===== TEXTO PROPORCIONADO
La dieta de esta especie es herbívora, pues se alimenta principalmente de las hojas de los árboles. De hecho, por esta razón, sus cuellos se han desarrollado tanto, ya que les permiten alcanzar las copas más altas sin problema alguno. Además, sus lenguas también cuentan con algunas modificaciones, entre ellas su gran flexibilidad y longitud, con lo cual, pueden quitar las hojas de la rama con facilidad.

Reproducción de la jirafa de Rothschild

De manera natural, este mamífero alcanza su madurez sexual entre los 5 y 8 años de edad. Es más, esta jirafa tiene la capacidad de realizar una “prueba de orina”, que le permite saber si la hembra es fértil o no. Esto último lo realizan por medio del reflejo de Flehmen, un comportamiento en el que retraen sus labios, para poder detectar las feromonas de sus posibles parejas.

Para las jirafas es importante comprobar que las hembras estén receptivas o fértiles, debido a que solo pueden reproducirse una vez cada 2 años. Por esta razón su sentido del olfato es tan receptivo, ya que les avisa cuando la hembra es fértil y apta. Aun así, su nariz no es la encargada directa de este proceso, sino un órgano especial llamada vomeronasal.

Además, se podría decir que el macho es bastante romántico, puesto que para el cortejo, pide permiso a la hembra tomando su cola con la boca. En este punto, si se acepta el cortejo, la pareja sella el trato tomándose ambos de sus respectivas colas, casi como formando un círculo.

Defendiendo a su pareja

Una vez que la pareja está formada y se realiza el apareamiento, el macho se queda a su lado durante la gestación, para asegurar que nadie más se acerque a su hembra. Aunque esto suena tierno, la realidad es que las jirafas son polígamas, por lo que lejos de ser un acto de cariño, es más un modo de asegurar que la descendencia será suya.

Gestación y cuidados de la cría

Por su parte, las nuevas madres pasarán alrededor de 15 meses gestando a su cría. Los partos toman lugar durante su caminata, por lo que el pequeño cae de una altura aproximada de 2 metros. A pesar de ello, esto no lo afecta en ningún sentido, es más, a los pocos minutos se levanta y comienza a alimentarse de las ubres de su madre.

Las mamás son muy cuidadosas con las crías, por lo que no se separarán mucho de ellas durante el primer mes de vida. Posterior a ello, forman grupos con otras madres del rebaño, con las que crean “guarderías”, donde se turnan los cuidados de todos sus pequeños. Con esto, aseguran que sus hijos estén a buen resguardo, mientras que ellas salen en busca de alimento y agua para recuperarse del parto.
==========
- EJERCICIO A: Reescribe el fragmento del texto sobre la jirafa de Rothschild que empieza con "Una vez que" y termina con "descendencia será suya.", pero cambia "gestación" por "preñez".
- EJERCICIO B: Según el texto sobre la jirafa de Rothschild, ¿a qué edad alcanza este mamífero su madurez sexual?
- EJERCICIO C: Prolonga el texto sobre la jirafa de Rothschild desde el punto en que se detiene.
Los datos son un material aparte, sin relación con el texto sobre la jirafa de Rothschild.
===== INFORMACIÓN
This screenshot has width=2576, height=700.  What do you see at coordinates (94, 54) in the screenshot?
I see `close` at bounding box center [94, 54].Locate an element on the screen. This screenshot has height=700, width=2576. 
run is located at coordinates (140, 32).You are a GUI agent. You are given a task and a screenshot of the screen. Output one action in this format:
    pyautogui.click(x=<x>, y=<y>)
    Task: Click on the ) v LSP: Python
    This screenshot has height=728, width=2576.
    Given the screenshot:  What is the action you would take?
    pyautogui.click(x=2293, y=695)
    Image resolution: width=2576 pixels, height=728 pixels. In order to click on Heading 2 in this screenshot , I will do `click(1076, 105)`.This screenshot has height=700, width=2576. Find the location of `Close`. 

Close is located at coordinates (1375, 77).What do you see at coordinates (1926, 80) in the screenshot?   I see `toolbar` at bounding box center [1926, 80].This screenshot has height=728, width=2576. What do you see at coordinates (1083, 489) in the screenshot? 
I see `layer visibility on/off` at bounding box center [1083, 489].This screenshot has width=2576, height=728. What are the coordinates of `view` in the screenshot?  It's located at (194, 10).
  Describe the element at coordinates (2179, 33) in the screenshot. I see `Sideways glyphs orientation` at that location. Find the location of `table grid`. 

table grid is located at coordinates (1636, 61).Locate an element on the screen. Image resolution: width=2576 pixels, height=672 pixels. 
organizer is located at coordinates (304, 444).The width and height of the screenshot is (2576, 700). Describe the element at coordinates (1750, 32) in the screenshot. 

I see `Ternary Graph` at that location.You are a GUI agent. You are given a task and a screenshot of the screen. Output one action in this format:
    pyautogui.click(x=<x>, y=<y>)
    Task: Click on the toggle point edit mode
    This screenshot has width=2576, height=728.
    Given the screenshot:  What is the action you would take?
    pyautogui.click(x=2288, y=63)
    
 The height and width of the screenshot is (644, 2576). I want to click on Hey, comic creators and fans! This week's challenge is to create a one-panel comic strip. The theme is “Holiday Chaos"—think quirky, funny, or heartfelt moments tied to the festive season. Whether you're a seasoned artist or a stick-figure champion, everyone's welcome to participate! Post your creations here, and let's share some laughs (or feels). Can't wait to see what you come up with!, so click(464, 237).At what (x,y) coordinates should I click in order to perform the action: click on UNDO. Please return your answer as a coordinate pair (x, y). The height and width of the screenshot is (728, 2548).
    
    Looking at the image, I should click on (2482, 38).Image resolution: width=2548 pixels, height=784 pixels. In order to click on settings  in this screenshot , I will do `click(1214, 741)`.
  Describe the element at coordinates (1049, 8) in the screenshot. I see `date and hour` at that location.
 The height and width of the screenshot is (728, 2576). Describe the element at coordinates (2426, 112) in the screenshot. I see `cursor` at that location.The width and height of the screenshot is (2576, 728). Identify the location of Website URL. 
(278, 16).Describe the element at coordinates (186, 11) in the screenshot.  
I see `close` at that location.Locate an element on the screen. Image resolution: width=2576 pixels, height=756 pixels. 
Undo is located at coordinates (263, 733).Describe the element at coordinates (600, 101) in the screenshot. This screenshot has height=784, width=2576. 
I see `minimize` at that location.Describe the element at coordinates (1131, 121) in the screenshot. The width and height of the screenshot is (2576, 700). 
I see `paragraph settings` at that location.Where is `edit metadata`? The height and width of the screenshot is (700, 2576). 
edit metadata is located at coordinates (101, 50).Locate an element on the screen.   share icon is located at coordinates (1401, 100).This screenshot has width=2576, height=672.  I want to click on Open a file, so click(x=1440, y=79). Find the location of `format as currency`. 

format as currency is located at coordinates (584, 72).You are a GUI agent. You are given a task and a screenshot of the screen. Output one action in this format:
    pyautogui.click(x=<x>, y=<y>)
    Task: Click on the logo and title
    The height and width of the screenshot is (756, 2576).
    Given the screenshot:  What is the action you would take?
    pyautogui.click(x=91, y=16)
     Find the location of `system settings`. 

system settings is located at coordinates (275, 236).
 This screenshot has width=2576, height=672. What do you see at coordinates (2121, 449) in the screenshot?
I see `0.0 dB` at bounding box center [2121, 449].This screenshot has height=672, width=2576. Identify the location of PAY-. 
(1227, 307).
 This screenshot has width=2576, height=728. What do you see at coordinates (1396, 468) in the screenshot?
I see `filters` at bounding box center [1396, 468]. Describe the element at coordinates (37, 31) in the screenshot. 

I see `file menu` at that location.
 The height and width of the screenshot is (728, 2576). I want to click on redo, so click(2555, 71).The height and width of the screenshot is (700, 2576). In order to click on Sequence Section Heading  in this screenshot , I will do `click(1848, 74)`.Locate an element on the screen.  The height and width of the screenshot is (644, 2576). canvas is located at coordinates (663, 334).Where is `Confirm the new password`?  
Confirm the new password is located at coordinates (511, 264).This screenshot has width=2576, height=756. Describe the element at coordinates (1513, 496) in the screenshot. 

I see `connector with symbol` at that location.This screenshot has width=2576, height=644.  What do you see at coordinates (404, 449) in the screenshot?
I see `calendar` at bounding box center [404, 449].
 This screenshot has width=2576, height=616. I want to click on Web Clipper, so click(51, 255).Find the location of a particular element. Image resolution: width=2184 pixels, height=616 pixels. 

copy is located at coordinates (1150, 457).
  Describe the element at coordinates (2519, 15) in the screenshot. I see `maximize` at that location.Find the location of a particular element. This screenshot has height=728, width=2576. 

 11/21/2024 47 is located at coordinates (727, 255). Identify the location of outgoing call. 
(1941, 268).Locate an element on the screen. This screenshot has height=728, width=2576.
==========
- RESPUESTA ESCRITA A:
Una vez que la pareja está formada y se realiza el apareamiento, el macho se queda a su lado durante la preñez, para asegurar que nadie más se acerque a su hembra. Aunque esto suena tierno, la realidad es que las jirafas son polígamas, por lo que lejos de ser un acto de cariño, es más un modo de asegurar que la descendencia será suya.

- RESPUESTA ESCRITA B: Entre los 5 y 8 años de edad.

- RESPUESTA ESCRITA C:
Conforme pasan los meses, las hembras se recuperan del parto y entre 5 y 10 meses después, están listas para volver a reproducirse. Sin embargo, sus hijos alcanzarán la independencia a los 4 o 5 años, partiendo en búsqueda de su propio rebaño, o formando el suyo.

Las jirafas son animales que duermen de pie.

Estado de conservación

La Unión Internacional para la Conservación de la Naturaleza, clasifica a este organismo como una especie casi amenazada. Por esta razón, se encuentran realizando varios esfuerzos por protegerla, reproduciéndola dentro de áreas protegidas. De hecho, hasta el 2010 se encontraba clasificada como amenazada, pero gracias a que para 2018 su población había aumentado, se decidió cambiar su clasificación.

Esto no significa que se encuentre fuera de peligro, al contrario, debería incentivar más acciones para evitar su extinción. Aunque parezca innecesario, la realidad es que fuera de sus áreas de protección, estos animales sufren por la caza furtiva y por el consumo de su carne. Es más, varias localidades consumen la carne de jirafa, sin importar que varias subespecies se encuentren gravemente amenazadas.

Por ello, y para para evitar problemas, algunas medidas alternativas han sido el envío de ejemplares a zoológicos de distintas partes del mundo. Si bien esto parece ser lo menos ortodoxo para su bienestar, estos individuos funcionan como un “seguro” que podría evitar su extinción. Dicho de otra forma, son resguardados en otras partes del mundo, porque en su hábitat natural corren un mayor peligro.

A pesar de todas las controversias alrededor de los zoológicos, lo que no se puede negar es que su papel como protector de diversas especies se cumple muy bien en estos casos. Gracias a estas instancias, si por alguna razón los ejemplares de vida silvestre no pueden ser protegidos, aún se tendrá una última esperanza para salvar a la especie.